Nicht unterstützte Funktionen und Operatoren in Red Hat OpenShift on IBM Cloud

Die folgenden Funktionen und Operatoren werden in Red Hat OpenShift on IBM Cloudnicht unterstützt.

Anstatt die Leistung der Worker-Knoten mit MachineConfig Dateien in Red Hat OpenShift anzupassen, können Sie den Host mit einer daemonset Datei ändern. Weitere Informationen finden Sie unter Ändern der Calico MTU oder Optimieren der Leistung für Red HatCoreOS Worker-Knoten.

  • AMQ Broker
  • AMQ-Broker-LTS
  • AMQ-Verbindung
  • AMQ online
  • AMQ-Streams
  • Ansible Automation Platform-Ressourcenoperator
  • API Designer
  • Business Automation-Operator
  • Camel K
  • Kostenverwaltungsoperator
  • Datengridoperator
  • Gerätemanager
  • Operator für Datei-Integrität
  • Sicherungskonsole
  • Sicherung online
  • Gatekeeper-Operator
  • JBoss-EAP
  • JBoss-Web-Server
  • LVM (Logical Volume Manager Storage)
  • MachineConfigs
  • SaaS-Service für Nutzungsmessung und Kostenmanagement
  • OpenShift Cloud Manager (OCM) SaaS-Service
  • OpenShift Cluster-weiter Proxy
  • OpenShift Data Foundation: Unterstützung über das Cluster-Add-on für Classic-und VPC-Cluster oder über die Satellite -Vorlage für Satellite-Cluster.

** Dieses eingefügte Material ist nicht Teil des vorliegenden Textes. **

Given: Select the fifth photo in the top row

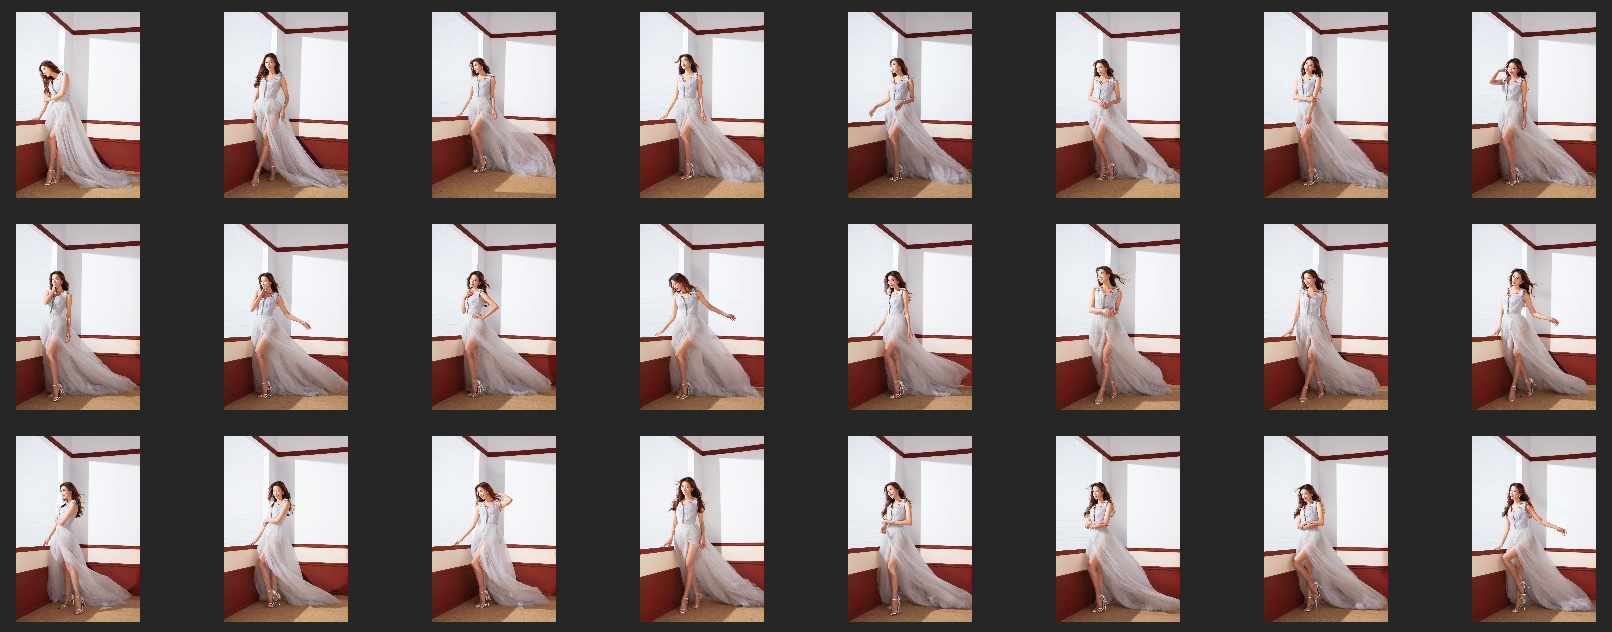Looking at the screenshot, I should 910,105.
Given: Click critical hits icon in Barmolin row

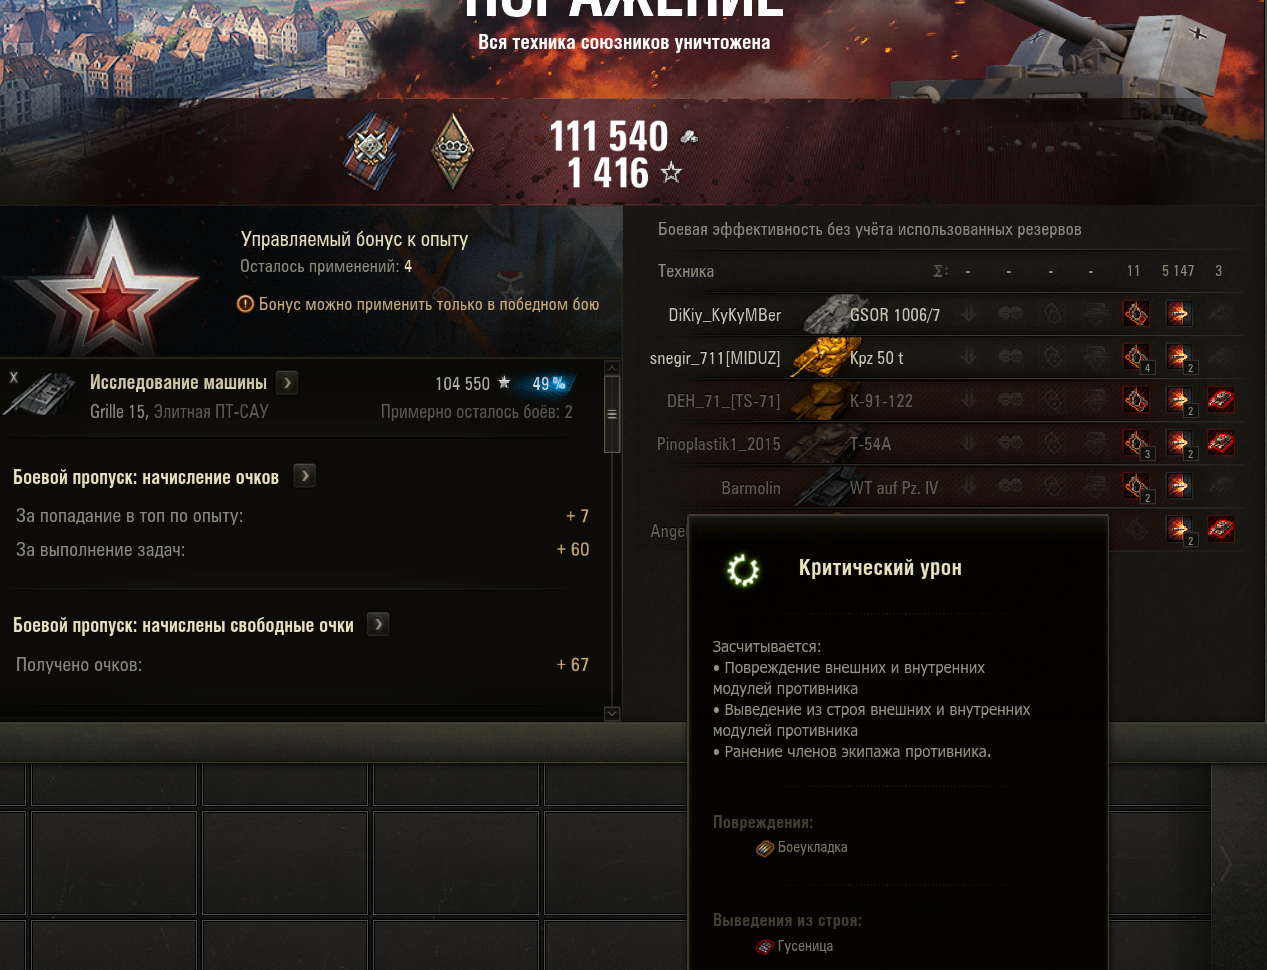Looking at the screenshot, I should 1135,487.
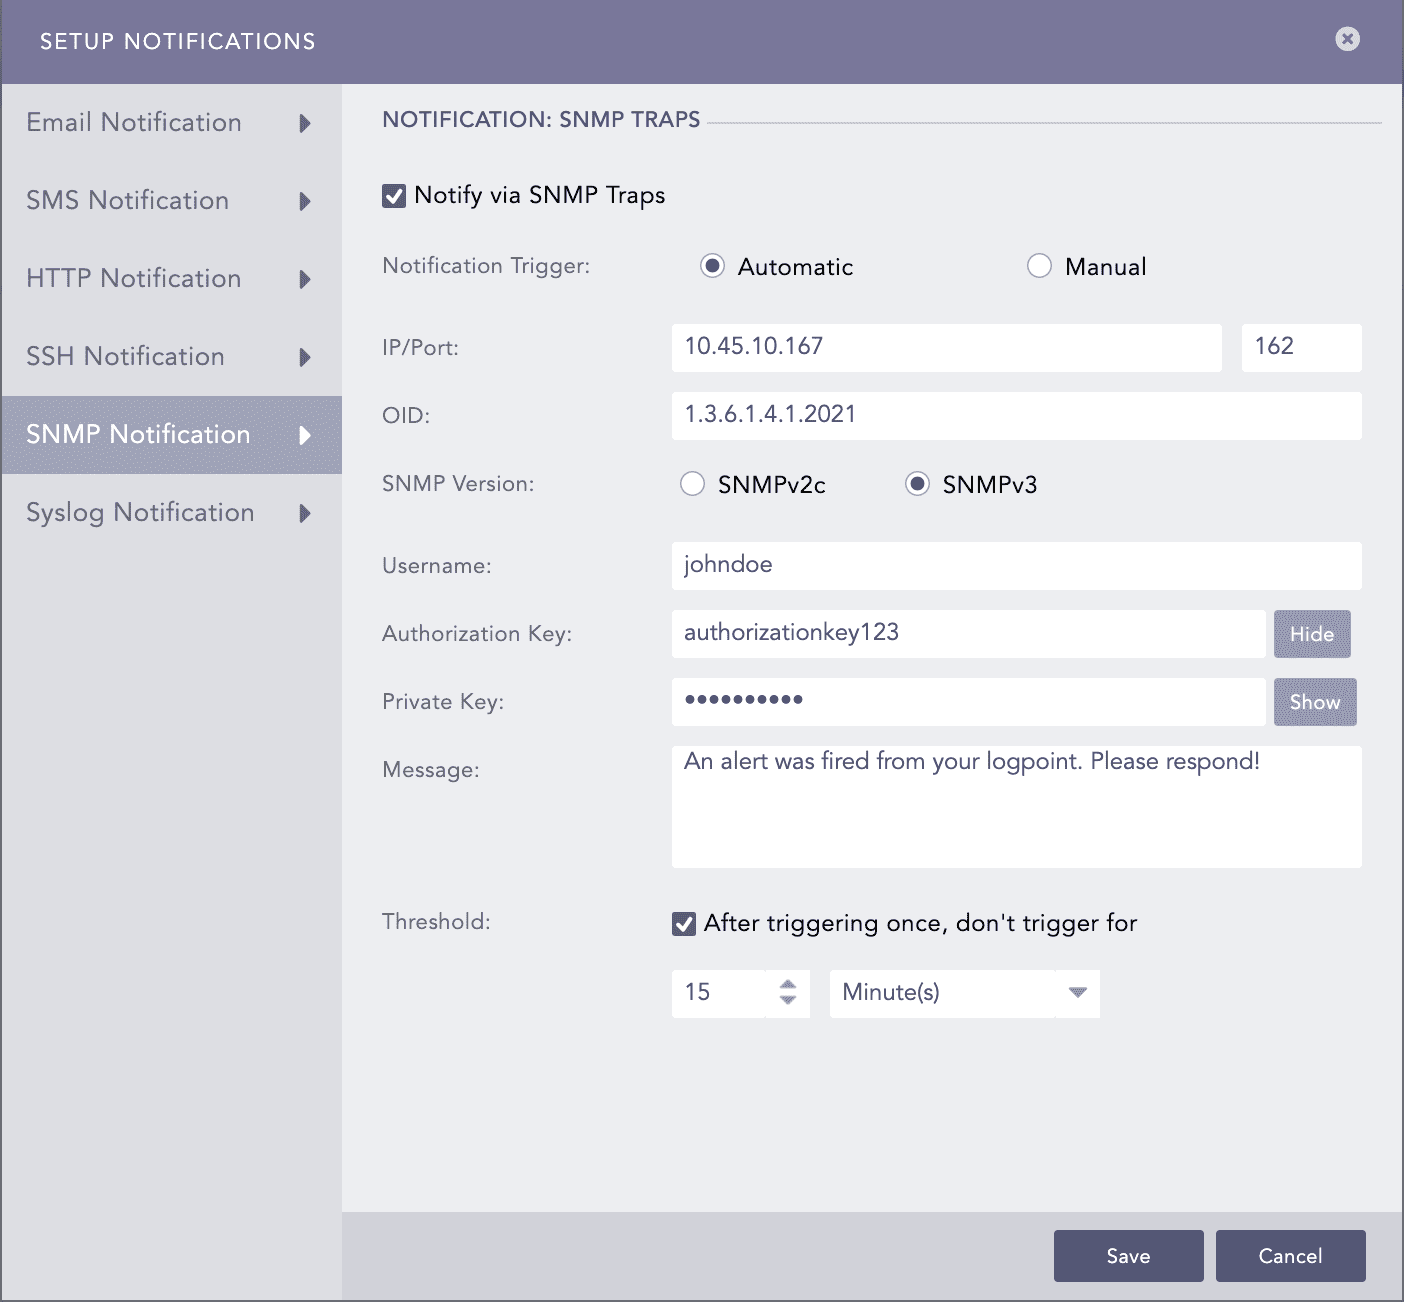The image size is (1404, 1302).
Task: Save the notification settings
Action: pos(1128,1256)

  • OpenShift SDN und die meisten anderen Netzwerk-Plugins werden nicht unterstützt
    • Calico wird von allen Cluster-Versionen unterstützt.
    • OVN wird für VPC- Red Hat OpenShift-Cluster ab Version 4.20 und höher ausschließlich mit RHCOS-Worker-Knoten unterstützt.

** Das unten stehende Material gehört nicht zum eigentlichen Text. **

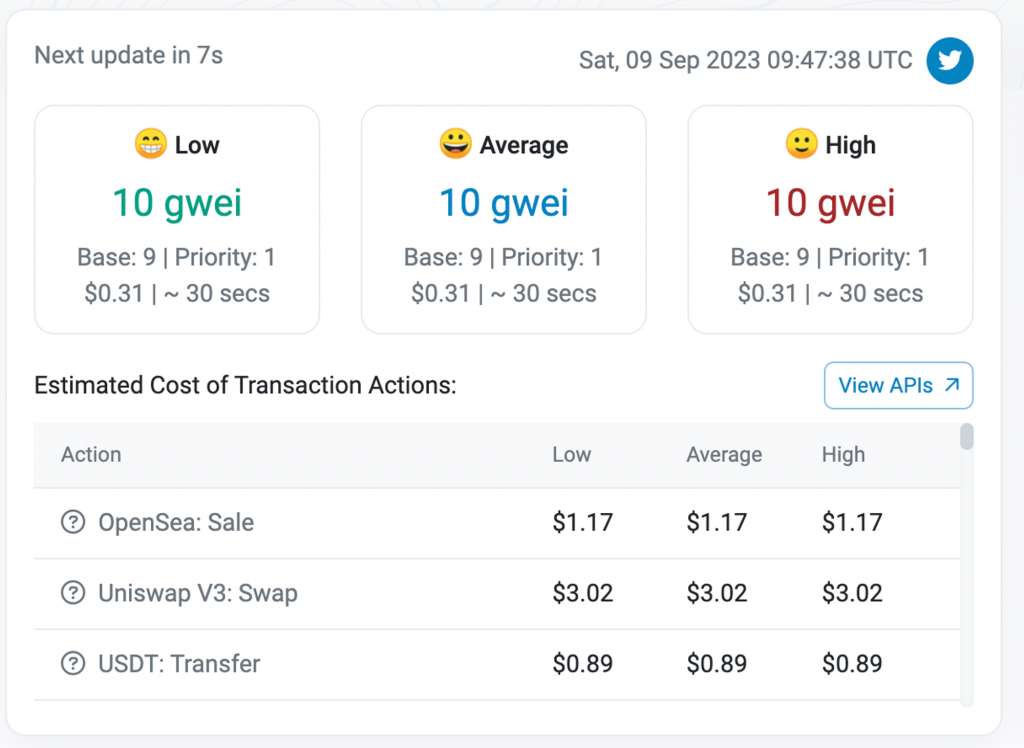1024x748 pixels.
Task: Click the High column header in table
Action: click(x=843, y=454)
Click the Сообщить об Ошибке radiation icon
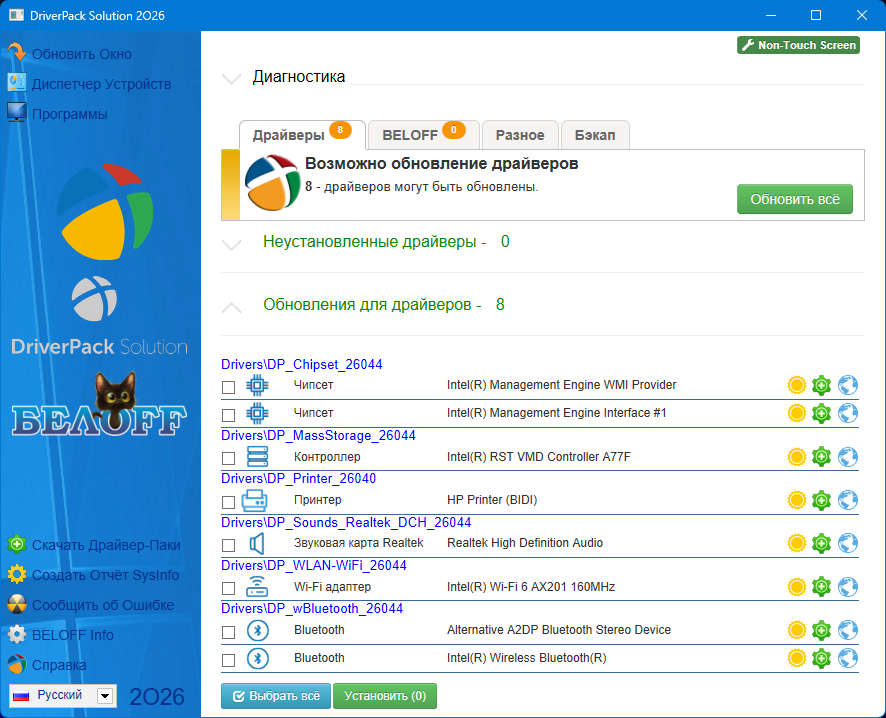Viewport: 886px width, 718px height. [x=17, y=604]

    • Aktualisieren oder entfernen Sie diese Netzwerk-Plugins nicht außerhalb des normalen Aktualisierungsprozesses des Cluster-Masters.
  • Performance-Add-on-Operator
  • PTP-Operator
  • Quay-Operator
  • Red Hat OpenStack Kuryr Plattformintegration
  • Red Hat-Integrationsoperator
  • Service-Registry-Operator
  • Smart Gateway-Operator
  • SR-IOV-Netzoperator: Wird nur in Satellite-Clustern unterstützt
  • Telemeter und Insights Connected Experience
  • Konfiguration der Windows-Maschine: Workerknoten mit Windows-Betriebssystemen werden nicht unterstützt.
  • ImageContentSourcePolicy, ImageDigestMirrorSet, und ImageTagMirrorSet werden nicht unterstützt.